* _Task to complete_: The entries below contain a line with "Image resolution: width=430, height=1497." and a line with "Политика конфиденциальности (306, 1297)". Retype exactly everything from the first down to the second, both included, and nothing else.

* _Data to examine_:
● ● ●

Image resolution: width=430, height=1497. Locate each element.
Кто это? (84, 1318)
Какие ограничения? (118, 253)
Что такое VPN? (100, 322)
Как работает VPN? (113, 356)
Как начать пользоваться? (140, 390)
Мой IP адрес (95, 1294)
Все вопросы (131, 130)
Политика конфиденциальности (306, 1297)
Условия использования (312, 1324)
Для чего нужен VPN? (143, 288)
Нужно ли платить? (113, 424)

● ● ●

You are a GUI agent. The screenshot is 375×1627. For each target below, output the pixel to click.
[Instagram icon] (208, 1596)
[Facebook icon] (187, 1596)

● ● ●

* _Result of the exercise_:
Image resolution: width=430, height=1497. Locate each element.
Кто это? (84, 1318)
Какие ограничения? (118, 253)
Что такое VPN? (100, 322)
Как работает VPN? (113, 356)
Как начать пользоваться? (140, 390)
Мой IP адрес (95, 1294)
Все вопросы (131, 130)
Политика конфиденциальности (306, 1297)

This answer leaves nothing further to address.